Re: Emoji: emoticons vs. literacy

From: Asmus Freytag (
Date: Tue Dec 30 2008 - 19:04:59 CST

On 12/30/2008 4:04 PM, André Szabolcs Szelp wrote:
>>> If you mean that it must be possible to indicate the meaning of something as an emoticon symbol, then I think we are back to the question whether such symbols, as independent characters and not a play on characters, are used.
>>> Shouldn't this be quite independent of the question whether they have ASCII "fallbacks" or imitations or origins? Yet we are stuck with the confused issue of "emoticons" that are ASCII strings on one side and "independent" character on the otther.
>> No, in the Unicode context, if you interpret ":)" to mean the character "smiley", then you are no longer interpreting it as two ASCII characters. For HTML to interpret > as ">" is fine, because it's a clearly defined protocol, with announcement mechanisms. For general text, the use of ":)", or worse "8)" presents an ambiguity, precisely because of the absence of clear protocol definition or announcement mechanisms.
> Well, your argumentation is flawed here. Actually, interpreting :)
> different than "colon-parenthesis" (e.g. as "smiley") does not imply
> that you are not interpreting the text as ASCII. On the contrary. When
> you interpret the substring "sh" in an English text (encoded in ASCII)
> as IPA [ʃ] rather than IPA [s.h], you are still interpreting the
> transmitted word "sunshine" in ASCII.
Not at all.

If I write ":)" and you see ":)" then both you and I interpret this as a
string of two ASCII codes. We are free to assign whatever meaning to
this we desire, from "meet me at a secret location" to "hey, I didn't
mean that too seriously" to whatever.

If I select a circle with two dots and a curved line from a list of
symbols in a chat program, and if you, on getting my message, see a
circle with two dots and a curved line, then we interpret what we sent
as the emoticon for "smiley face", and we are free to assign whatever
meaning to this we desire, from "meet me at a secret location" to "hey,
I didn't mean that too seriously" to whatever.

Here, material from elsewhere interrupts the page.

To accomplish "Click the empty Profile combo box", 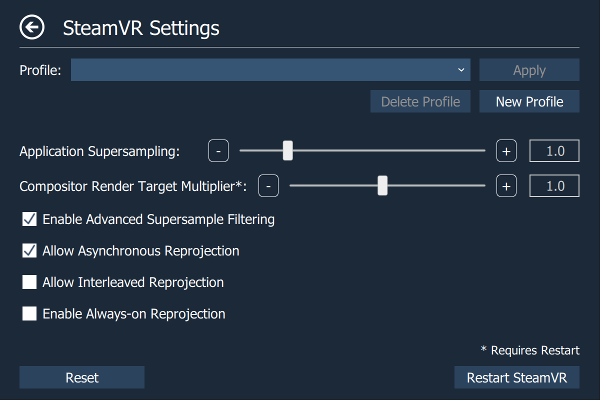I will click(271, 70).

However, if in the second case, the my software inserted ":)" instead of
U+263A SMILING FACE and your software displayed that ":)" as if it was
U+263A, then, on the character level, the interpretation of ":" and ")"
is no longer unambiguous. Functionally, the string ":)" has turned into

If our message leaks into the general internet, where one cannot assume
the conventions of chat programs, then we now have the situation that
this ambiguity is exposed everywhere.

You may say that :) isn't a problem, because it rarely exists in other,
legitimate uses in text, but the example that started this discussion
was "8)". And here, there is a real problem.

The case of ":)" is curious. One the one hand, it's probably the the
best known punctuation sequence in that everyone knows to be an
emoticon. (Followed by :( ). And at the same time, it's already encoded
(as U+263A).

For some other emoticons ("angelface", or "innocent") the proportion of
users who could recite the correct sequence is down there with the
number of people who know that U+263A is the unicode for SMILING FACE or
that   stands for nobreak space. But everyone knows what the symbol
means when they see it, and how to select it from a list. However, if my
software sends the ASCII string for it, and your software *doesn't*
display the angel face, and if you are a typical user, you are stuck.
And there's a real problem.

In other words, using ASCII markup in plain text is a problem, whatever
your rationale for using it in the first place.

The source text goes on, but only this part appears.